Teacher Training To Japan

ONE HEART, ONE SPIRIT, TO INSPIRE

Belajar Bahasa Inggris Kok Di Jepang ?

Phoe Prehantoro
SMAN 1 Widodaren, Ngawi, Jawa Timur
(Catatan Kecil : Satu Bagian dari Dunia untuk Belajar tentang Banyak Bangsa)
Dituturkan oleh Phoe Prehantoro di blog http://phoeprehantoro.wordpress.com

phoeJudul di atas adalah pertanyaan spontan dari teman-teman dan murid saya pada tahun 2012 lalu ketika mereka tahu bahwa saya mendapat kesempatan untuk mengikuti Program Teacher Training 2012 ke Jepang melalui jalur beasiswa Pemerintah Jepang. Biasanya, pertanyaan itu selalu saya jawab dengan jawaban serupa: bahwa saya akan belajar tentang Pendidikan bahasa Inggris di Jepang dan bukan tentang pengetahuan linguistik bahasa Inggrisnya, dengan kata lain, saya tertarik untuk mengetahui bagaimana sistem pendidikan nasional ‘memperlakukan’ bahasa Inggris serta problematika dan solusi dalam pendidikan bahasa Inggris di Jepang. Sehingga ke depannya, ketika saya kembali ke tanah air saya bisa berbagi ke rekan-rekan guru di Indonesia.
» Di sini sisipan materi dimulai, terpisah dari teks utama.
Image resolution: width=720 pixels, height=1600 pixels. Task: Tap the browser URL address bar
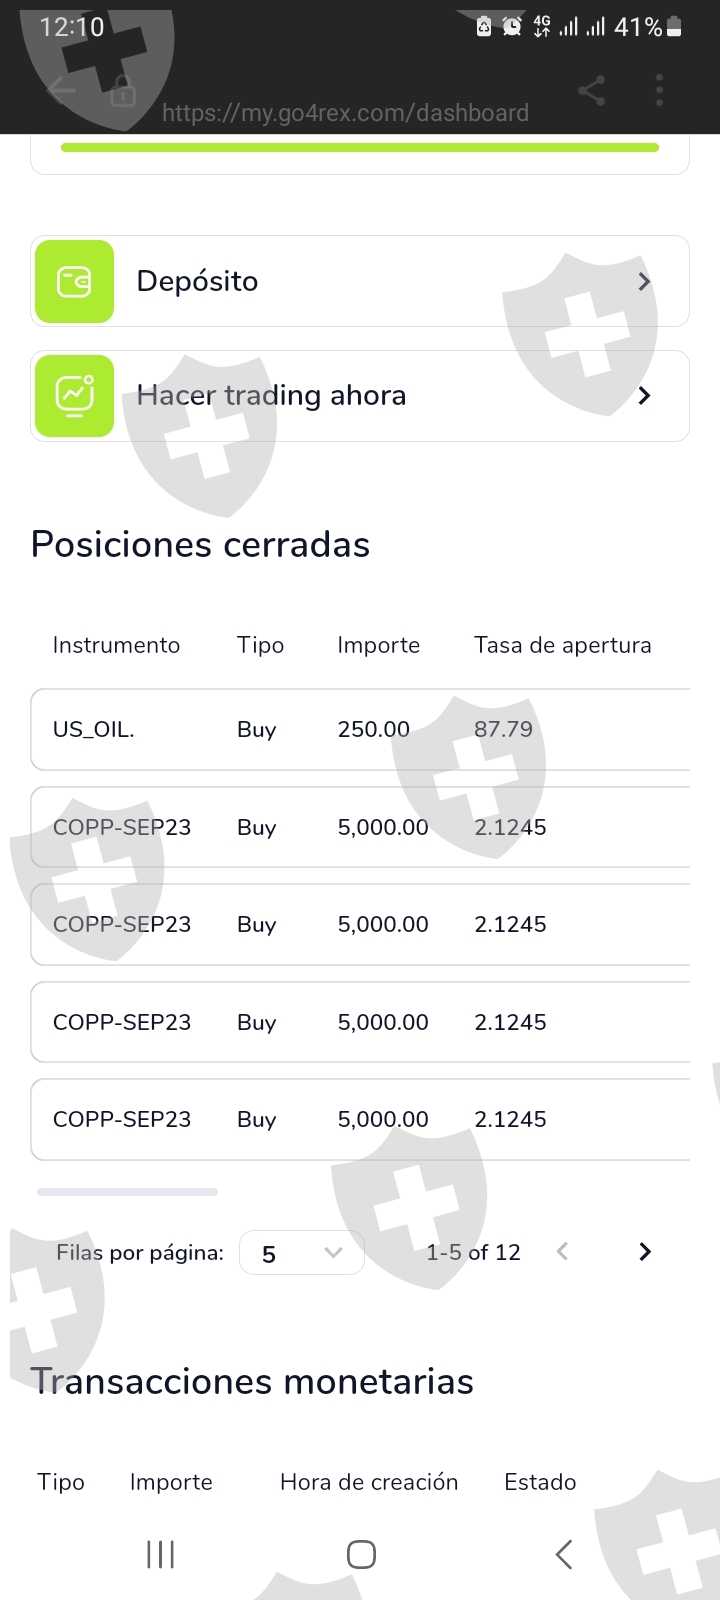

Pada tanggal 1 Oktober 2012, terbanglah saya ke Negeri Sakura, tepatnya ke kota Sapporo di pulau Hokkaido, pulau paling utara di Jepang yang terkenal dengan saljunya yang melimpah dan musim dingin yang hampir 6 bulan lamanya. Selama 6 bulan pertama di Sapporo, saya belajar bahasa Jepang di Hokkaido University (Hokudai), sebuah universitas yang menurut saya international atmosphere-nya terasa sekali. Di Sapporo juga, saya pertama kali menikmati musim dingin penuh salju. Selesai program bahasa Jepang, pada tanggal 18 Maret 2013 saya pindah ke kota Asahikawa untuk menempuh studi (training) selama setahun di Hokkaido University of Education (HUE), di bawah bimbingan Prof. Hiroki Ishizuka yang sungguh baik karena telah mengijinkan saya memakai nama depan beliau untuk nama anak kedua saya yang lahir pada September 2012.
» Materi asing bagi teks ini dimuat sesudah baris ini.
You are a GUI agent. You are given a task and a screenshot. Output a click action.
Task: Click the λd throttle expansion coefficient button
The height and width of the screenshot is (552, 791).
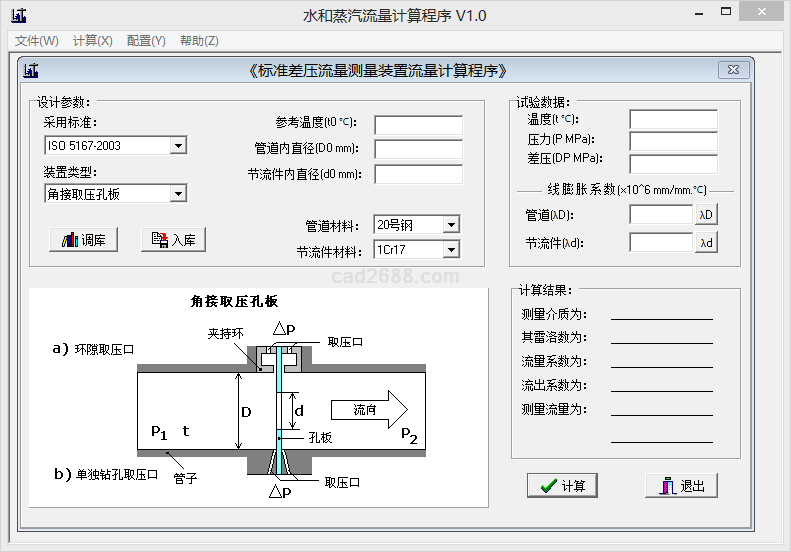(706, 243)
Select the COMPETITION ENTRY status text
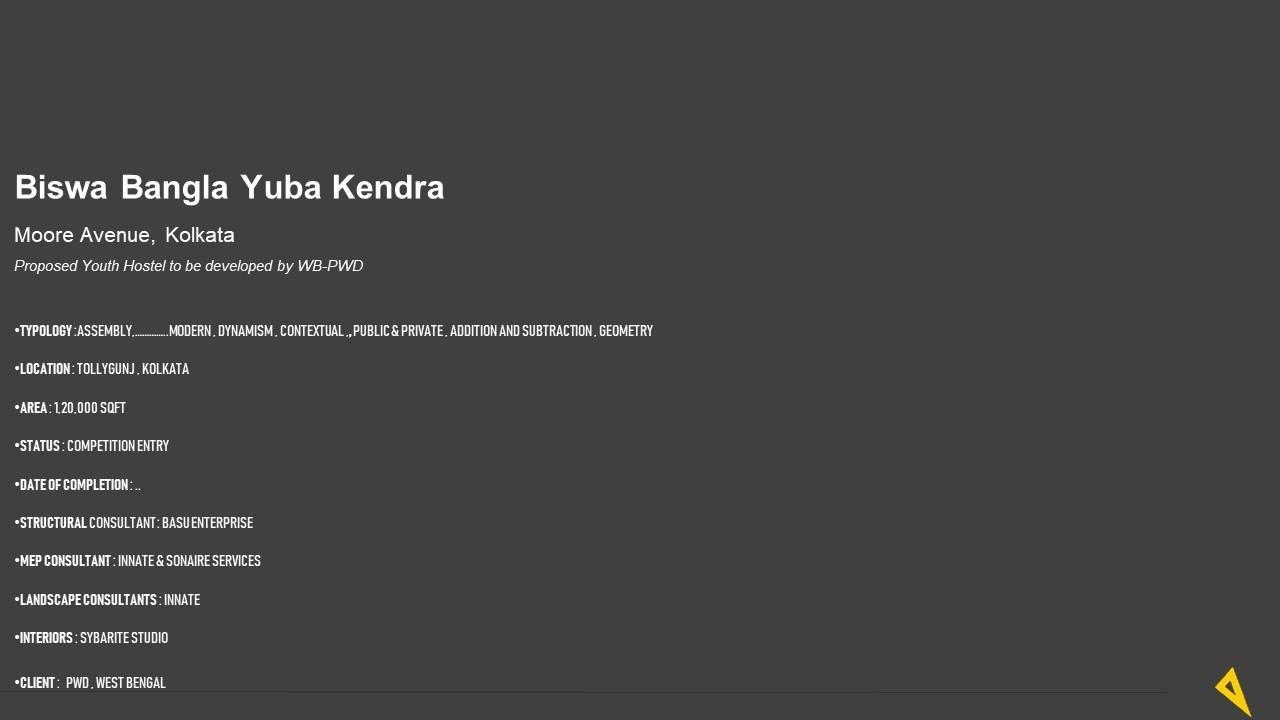Screen dimensions: 1280x720 118,446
Saat menulis coretan ini, terhitung baru satu semester saya belajar di HUE Asahikawa. Walau begitu, saya sudah merasa bahwa ternyata jawaban saya atas pertanyaan teman atau murid dulu ternyata perlu dikoreksi. Ternyata, saya “tidak hanya” cuma belajar tentang problematika dan solusi dalam pendidikan bahasa Inggris di Jepang ! Apa yang saja yang saya pelajari?

Pertama, tentu saja saya menjadi semakin tahu tentang bahasa Jepang, kultur Jepang, orang Jepang dan semua tentang Jepang. Sebanyak mungkin hal pastinya saya pelajari. Ini tentu merupakan oleh-oleh yang berharga bagi anak didik saya dalam pengembangan karakter dan wawasan mereka.
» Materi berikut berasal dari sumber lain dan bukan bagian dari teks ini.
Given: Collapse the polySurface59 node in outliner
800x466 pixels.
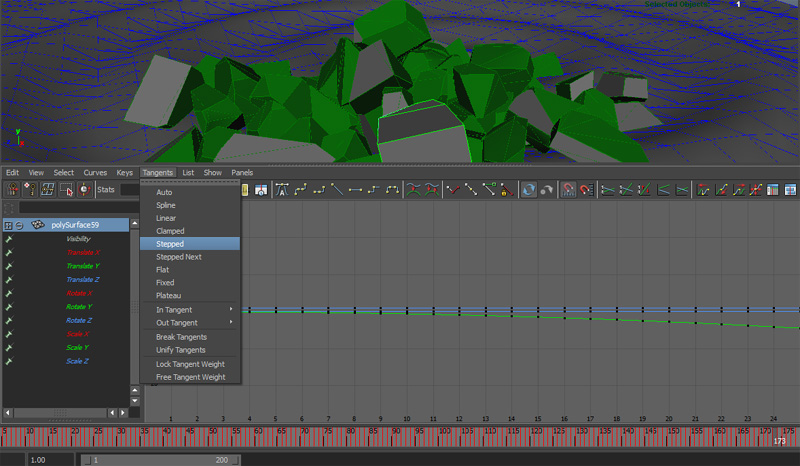Looking at the screenshot, I should (x=19, y=225).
Kedua, sesuai tujuan utama program ini, saya jadi lebih tahu problematika dan solusi dalam pendidikan bahasa Inggris di Jepang, yang harapannya bisa juga dijadikan sebagai ‘pendekatan atau pandangan lain’ untuk pendidikan bahasa Inggris di Indonesia. Keikutsertaan saya di kelas-kelas mahasiswa S1 memberi saya banyak pengetahuan tentang pola kaderisasi guru bahasa Inggris di Jepang yang tentunya banyak hal berbeda dengan masa belajar saya di tingkat sarjana dahulu, serta kebijakan-kebijakan pemerintah atau universitas di Jepang misalnya perubahan kurikulum, skema praktek mengajar, perekrutan guru pemerintah, dan lain-lain.

Ketiga, yang menyenangkan bagi saya sebagai seorang guru Bahasa Inggris SMA adalah bahwa saya bertemu dan bisa belajar dengan para penutur asli bahasa Inggris. Di kampus dan kota saya, dan pastinya kampus-kampus dan kota-kota lain di Jepang, banyak sekali pengajar yang asli penutur bahasa Inggris (native). Di HUE Asahikawa, ada Ibu La Fey dari Amerika Serikat dan juga Bapak Fan dari Kanada yang menikah dengan Ibu Rikako. Dengan kedua dosen tersebut, saya sering berdiskusi tentang problematika pendidikan di Amerika Serikat dan Kanada. Terkait bahasa Inggris untuk usia dini yang menjadi ketertarikan saya, saya senang berbincang dengan Kohei, putra Bapak Fan yang berusia 6 tahun yang fasih berbicara dalam bahasa Inggris dengan aksen Kanada-nya. Selain itu, ada juga mahasiswa dari berbagai negara dan ALT (Assistant Language Teacher) di sekolah-sekolah di Jepang yang sering membuat saya merasa seolah sedang berada di belahan dunia lain dan bukannya sedang berada di Jepang.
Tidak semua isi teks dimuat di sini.